:: Data shown

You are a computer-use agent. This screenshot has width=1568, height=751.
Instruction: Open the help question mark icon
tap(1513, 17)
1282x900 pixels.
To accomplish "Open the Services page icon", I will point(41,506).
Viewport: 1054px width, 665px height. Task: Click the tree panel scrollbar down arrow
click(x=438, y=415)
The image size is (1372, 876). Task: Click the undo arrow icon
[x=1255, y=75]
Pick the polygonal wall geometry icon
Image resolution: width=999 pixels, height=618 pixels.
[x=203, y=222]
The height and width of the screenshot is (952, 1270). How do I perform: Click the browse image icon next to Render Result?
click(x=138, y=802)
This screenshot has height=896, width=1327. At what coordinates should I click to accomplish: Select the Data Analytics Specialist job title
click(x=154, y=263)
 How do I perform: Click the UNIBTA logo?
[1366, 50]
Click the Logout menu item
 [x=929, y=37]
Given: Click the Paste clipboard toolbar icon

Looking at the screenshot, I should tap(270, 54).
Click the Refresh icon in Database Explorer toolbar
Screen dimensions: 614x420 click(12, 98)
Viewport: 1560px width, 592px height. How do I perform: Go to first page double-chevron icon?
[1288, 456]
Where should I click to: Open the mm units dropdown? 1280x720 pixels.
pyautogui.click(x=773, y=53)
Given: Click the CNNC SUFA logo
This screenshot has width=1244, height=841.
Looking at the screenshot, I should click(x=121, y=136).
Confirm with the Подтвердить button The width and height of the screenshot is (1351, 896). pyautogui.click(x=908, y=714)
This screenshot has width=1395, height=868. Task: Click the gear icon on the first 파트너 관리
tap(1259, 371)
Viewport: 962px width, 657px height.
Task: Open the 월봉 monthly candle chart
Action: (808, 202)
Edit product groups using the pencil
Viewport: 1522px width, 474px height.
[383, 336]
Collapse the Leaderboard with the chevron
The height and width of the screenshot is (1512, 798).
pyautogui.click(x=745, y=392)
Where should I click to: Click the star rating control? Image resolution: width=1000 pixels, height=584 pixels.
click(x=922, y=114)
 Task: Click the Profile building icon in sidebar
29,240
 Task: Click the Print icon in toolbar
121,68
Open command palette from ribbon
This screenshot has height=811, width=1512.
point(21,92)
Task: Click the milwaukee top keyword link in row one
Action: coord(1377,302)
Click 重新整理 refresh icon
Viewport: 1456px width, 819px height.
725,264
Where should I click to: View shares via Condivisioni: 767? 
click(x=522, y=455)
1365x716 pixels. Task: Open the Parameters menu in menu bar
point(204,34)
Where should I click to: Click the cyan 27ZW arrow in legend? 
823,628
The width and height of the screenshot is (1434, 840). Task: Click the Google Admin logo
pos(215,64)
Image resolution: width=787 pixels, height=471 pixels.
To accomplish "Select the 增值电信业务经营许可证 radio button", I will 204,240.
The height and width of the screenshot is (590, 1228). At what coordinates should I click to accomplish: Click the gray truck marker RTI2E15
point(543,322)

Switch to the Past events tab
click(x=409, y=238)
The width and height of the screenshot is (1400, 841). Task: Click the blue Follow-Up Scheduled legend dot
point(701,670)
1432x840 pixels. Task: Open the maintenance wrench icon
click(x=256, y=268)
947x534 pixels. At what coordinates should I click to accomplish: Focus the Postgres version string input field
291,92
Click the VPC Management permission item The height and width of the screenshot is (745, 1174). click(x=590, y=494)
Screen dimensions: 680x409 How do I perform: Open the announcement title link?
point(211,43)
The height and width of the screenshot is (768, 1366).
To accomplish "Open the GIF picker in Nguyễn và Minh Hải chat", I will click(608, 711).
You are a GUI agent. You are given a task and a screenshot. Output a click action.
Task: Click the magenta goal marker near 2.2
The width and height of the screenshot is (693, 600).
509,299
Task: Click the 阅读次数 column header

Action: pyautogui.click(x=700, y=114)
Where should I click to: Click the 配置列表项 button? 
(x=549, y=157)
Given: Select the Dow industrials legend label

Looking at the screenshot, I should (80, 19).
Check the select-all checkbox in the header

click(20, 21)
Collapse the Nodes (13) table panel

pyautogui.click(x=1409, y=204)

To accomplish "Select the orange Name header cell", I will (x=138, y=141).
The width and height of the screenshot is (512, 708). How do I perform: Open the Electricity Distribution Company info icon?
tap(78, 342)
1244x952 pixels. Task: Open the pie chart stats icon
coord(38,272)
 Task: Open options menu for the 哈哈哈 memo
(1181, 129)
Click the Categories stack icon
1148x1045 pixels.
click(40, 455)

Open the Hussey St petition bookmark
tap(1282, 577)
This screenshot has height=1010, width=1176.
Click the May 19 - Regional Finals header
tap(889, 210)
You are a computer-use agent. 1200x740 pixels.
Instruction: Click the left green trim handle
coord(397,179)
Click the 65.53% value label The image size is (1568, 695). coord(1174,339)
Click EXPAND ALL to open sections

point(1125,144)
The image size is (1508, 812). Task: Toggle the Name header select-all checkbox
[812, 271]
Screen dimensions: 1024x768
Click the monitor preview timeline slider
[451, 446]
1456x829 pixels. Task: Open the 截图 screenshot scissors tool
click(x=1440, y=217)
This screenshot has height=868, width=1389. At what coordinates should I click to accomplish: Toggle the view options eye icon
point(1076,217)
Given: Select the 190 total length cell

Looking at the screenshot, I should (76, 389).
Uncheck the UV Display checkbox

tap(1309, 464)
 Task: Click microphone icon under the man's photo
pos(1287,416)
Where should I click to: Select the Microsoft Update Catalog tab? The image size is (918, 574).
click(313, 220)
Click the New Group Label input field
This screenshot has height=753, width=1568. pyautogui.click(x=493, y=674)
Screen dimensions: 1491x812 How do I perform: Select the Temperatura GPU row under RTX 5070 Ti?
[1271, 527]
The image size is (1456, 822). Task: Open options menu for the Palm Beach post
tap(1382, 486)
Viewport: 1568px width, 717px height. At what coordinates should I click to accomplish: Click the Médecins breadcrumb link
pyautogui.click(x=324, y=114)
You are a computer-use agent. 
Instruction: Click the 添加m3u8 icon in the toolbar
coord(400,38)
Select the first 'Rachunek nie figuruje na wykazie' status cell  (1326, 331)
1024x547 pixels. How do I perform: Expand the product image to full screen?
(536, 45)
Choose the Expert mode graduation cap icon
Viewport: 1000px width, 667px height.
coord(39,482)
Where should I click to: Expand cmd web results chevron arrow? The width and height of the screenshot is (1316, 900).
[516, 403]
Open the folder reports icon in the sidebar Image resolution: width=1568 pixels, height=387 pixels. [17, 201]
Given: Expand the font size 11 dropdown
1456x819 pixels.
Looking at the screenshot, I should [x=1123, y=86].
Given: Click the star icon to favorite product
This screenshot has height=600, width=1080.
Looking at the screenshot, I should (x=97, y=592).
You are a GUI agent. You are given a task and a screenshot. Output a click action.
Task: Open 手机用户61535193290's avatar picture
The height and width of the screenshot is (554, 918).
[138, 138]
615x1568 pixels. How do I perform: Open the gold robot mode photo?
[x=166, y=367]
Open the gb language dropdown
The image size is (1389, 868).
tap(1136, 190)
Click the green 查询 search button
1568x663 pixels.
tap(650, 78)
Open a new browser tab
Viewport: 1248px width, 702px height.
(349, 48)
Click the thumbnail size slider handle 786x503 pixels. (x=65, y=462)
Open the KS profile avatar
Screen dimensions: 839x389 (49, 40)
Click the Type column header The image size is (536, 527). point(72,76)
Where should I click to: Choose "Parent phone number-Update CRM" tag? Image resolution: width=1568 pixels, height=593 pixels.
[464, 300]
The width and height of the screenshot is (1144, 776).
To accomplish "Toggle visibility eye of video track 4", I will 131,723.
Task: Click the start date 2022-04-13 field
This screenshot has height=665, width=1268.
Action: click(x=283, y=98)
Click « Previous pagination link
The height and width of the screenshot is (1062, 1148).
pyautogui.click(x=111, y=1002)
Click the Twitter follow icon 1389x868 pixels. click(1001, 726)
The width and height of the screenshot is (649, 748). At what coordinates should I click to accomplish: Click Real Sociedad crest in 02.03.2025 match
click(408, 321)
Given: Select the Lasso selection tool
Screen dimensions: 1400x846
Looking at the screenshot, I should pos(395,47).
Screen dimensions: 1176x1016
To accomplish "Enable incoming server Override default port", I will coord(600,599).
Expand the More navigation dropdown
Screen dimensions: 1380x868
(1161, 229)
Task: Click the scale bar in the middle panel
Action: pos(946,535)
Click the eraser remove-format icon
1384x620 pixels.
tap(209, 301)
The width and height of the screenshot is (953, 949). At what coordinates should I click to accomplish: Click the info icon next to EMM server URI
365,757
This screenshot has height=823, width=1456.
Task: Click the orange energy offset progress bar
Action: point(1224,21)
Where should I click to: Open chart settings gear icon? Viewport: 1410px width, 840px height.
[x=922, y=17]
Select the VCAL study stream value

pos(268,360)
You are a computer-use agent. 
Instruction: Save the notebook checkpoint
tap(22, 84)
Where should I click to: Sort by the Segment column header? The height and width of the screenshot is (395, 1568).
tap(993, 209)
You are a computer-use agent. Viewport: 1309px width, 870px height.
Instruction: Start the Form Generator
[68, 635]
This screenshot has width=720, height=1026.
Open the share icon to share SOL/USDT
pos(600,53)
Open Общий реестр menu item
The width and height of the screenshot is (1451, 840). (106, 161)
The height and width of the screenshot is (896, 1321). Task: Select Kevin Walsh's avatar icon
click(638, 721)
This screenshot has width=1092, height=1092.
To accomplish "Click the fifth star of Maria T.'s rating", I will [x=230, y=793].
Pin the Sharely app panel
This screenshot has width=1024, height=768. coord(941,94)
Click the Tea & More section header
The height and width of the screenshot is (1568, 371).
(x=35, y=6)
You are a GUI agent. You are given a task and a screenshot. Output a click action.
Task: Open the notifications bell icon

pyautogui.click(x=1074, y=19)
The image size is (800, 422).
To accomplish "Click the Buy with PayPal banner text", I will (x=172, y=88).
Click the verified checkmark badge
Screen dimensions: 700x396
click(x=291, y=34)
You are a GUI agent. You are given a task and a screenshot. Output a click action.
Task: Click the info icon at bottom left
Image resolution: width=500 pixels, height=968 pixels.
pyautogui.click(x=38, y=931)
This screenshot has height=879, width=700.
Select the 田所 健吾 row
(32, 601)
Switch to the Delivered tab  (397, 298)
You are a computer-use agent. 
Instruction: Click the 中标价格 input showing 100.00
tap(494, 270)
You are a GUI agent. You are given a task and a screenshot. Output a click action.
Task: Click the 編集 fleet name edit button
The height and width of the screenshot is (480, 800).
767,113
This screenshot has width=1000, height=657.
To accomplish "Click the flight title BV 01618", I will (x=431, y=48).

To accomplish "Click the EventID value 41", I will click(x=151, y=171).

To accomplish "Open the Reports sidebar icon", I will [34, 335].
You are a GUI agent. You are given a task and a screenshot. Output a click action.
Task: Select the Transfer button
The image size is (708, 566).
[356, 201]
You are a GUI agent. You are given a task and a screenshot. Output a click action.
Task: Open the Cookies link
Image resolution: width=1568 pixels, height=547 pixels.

::::

# Instructions for the task
Could you set down these rows word for word, starting at the line that has "The image size is (1508, 812)." and stopping after the line that has "pyautogui.click(x=324, y=114)"?

# Response to the task
The image size is (1508, 812). Task: Toggle the Name header select-all checkbox
[812, 271]
Screen dimensions: 1024x768
Click the monitor preview timeline slider
[451, 446]
1456x829 pixels. Task: Open the 截图 screenshot scissors tool
click(x=1440, y=217)
This screenshot has height=868, width=1389. At what coordinates should I click to accomplish: Toggle the view options eye icon
point(1076,217)
Given: Select the 190 total length cell

Looking at the screenshot, I should (76, 389).
Uncheck the UV Display checkbox

tap(1309, 464)
 Task: Click microphone icon under the man's photo
pos(1287,416)
Where should I click to: Select the Microsoft Update Catalog tab? The image size is (918, 574).
click(313, 220)
Click the New Group Label input field
This screenshot has height=753, width=1568. pyautogui.click(x=493, y=674)
Screen dimensions: 1491x812 How do I perform: Select the Temperatura GPU row under RTX 5070 Ti?
[1271, 527]
The image size is (1456, 822). Task: Open options menu for the Palm Beach post
tap(1382, 486)
Viewport: 1568px width, 717px height. At what coordinates should I click to accomplish: Click the Médecins breadcrumb link
pyautogui.click(x=324, y=114)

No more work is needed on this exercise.